Medical professionals often summarize patient encounters in transcripts written in natural language, which include details about symptoms, diagnosis, and treatments. These transcripts can be used for other medical documentation, such as for insurance purposes, but as they are densely packed with medical information, extracting the key data accurately can be challenging.
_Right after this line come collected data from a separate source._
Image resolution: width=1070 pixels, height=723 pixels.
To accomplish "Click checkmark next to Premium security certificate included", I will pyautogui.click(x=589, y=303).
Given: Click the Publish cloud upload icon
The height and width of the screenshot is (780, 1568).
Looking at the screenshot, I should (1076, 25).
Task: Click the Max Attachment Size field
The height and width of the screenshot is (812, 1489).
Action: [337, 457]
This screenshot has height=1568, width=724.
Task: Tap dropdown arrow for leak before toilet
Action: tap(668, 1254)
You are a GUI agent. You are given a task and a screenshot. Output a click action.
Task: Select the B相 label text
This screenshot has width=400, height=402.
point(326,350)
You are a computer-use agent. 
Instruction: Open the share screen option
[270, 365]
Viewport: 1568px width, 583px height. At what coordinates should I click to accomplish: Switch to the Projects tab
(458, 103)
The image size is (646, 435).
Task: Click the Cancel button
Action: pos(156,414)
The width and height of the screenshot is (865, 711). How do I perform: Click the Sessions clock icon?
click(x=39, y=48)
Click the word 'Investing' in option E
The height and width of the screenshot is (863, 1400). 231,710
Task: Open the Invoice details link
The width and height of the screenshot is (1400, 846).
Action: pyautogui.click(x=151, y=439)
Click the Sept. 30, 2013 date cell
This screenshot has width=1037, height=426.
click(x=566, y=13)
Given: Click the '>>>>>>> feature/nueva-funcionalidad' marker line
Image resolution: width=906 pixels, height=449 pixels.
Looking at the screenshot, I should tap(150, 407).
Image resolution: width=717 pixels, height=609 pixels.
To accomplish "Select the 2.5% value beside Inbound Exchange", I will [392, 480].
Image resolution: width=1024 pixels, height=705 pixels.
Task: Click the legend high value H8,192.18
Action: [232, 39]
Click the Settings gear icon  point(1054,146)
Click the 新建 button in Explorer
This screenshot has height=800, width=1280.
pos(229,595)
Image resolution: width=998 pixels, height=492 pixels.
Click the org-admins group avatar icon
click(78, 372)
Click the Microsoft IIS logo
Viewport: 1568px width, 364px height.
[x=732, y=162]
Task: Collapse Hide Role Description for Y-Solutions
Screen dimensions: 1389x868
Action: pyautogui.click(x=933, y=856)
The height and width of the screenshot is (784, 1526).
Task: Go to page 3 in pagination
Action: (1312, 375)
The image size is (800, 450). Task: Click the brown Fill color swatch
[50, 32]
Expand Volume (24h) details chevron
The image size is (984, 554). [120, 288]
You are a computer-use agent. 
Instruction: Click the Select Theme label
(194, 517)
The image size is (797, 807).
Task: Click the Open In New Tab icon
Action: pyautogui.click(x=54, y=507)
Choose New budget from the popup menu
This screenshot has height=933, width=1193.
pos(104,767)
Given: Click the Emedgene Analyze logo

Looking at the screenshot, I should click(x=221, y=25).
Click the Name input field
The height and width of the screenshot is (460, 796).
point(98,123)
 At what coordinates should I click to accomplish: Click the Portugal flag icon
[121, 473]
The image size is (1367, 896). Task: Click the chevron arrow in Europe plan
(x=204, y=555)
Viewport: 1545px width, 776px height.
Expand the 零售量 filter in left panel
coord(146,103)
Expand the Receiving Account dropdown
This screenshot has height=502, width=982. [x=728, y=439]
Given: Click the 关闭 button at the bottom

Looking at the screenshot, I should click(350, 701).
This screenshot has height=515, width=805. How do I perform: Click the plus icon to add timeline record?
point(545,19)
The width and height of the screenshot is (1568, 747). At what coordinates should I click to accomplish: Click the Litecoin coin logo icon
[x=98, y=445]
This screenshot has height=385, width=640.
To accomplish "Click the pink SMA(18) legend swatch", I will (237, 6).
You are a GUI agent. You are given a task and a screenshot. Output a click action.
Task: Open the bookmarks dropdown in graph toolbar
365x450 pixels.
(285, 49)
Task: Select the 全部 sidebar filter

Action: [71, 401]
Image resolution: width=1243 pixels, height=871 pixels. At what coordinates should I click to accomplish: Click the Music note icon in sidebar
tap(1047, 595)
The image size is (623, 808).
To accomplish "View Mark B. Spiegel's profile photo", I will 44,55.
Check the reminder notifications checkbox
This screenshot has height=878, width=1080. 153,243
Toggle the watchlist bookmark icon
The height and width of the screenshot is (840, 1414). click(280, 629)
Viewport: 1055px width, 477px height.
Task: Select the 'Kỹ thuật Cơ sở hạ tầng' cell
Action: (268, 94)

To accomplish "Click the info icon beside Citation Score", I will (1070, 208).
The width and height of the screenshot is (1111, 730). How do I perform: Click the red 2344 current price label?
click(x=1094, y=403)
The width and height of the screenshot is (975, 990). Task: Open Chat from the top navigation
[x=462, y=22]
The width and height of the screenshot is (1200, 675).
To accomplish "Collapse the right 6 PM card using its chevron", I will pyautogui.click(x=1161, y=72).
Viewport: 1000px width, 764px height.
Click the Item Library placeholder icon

You and your team at Lakeside Healthcare Network have decided to leverage the OpenAI API to automatically extract medical information from these transcripts and automate the matching with the appropriate ICD-10 codes. ICD-10 codes are a standardized system used worldwide for diagnosing and billing purposes, such as insurance claims processing.

The Data

The dataset contains anonymized medical transcriptions categorized by specialty.

transcriptions.csv

ColumnDescription
"medical_specialty"The medical specialty associated with each transcription.
"transcription"Detailed medical transcription texts, with insights into the medical case.
# Import the necessary libraries
import pandas as pd
from openai import OpenAI
import json
# Load the data
df = pd.read_csv("data/transcriptions.csv")
df.head()
# df_str = df.to_csv(index=False)
# Initialize the OpenAI client
# You need to have the following:
# age, recommended treatment, ICD code and medical specialty
client = OpenAI()

messages = [
    {'role':'system', 'content': '''
    You have been provided an anonymized dataset of medical transcriptions organized by specialty. You need to extract the data fields from EACH transcription and return them as a JSON array under the key "data".
    '''},
    {'role':'user', 'content': f'''
    The file containing the data to be extracted is delimited by triple backticks: ```{df_str}```. Perform the following tasks to extract the data from each transcription of this CSV File:
    - You need to EXTRACT 'age', 'medical_specialty', and a new data field to store the recommended_treatment extracted from each transcription.
    - Match each recommended treatment with the corresponding International Classification of Diseases (ICD) code.
    '''}
]

function_definition = [{
    'type':'function',
    'function': {
        'name':'extract_data',
        'description':'Extracts the age, medical_specialty, and and a new data field to store the recommended_treatment extracted from each transcription',
        'parameters': {
            'type':'object',
            'properties': {
                'data': {'type':'array',
                     'items': {
                         'type':'object',
                         'properties': {
                             'age': {'type':'string',
                                    'description':'age'},
                             'recommended_treatment': {'type':'string',
                                                    'description':'new data field to store the recommended treatment extracted from each transcription'},
                             'ICD_code': {'type':'string',
                                         'description':'International Classification of Diseases code'},
                            'medical_specialty': {'type':'string',
                                                 'description':'medical specialty'},
                         }
                     }
                        }

            }
        }
    }
}]
response = client.chat.completions.create(
    model='gpt-4o-mini',
    messages=messages,
    tools=function_definition
)

output = response.choices[0].message.tool_calls[0].function.arguments
print(output)
parsed_output = json.loads(output)
data = parsed_output['data']
df_structured = pd.DataFrame(data)
print(df_structured.head())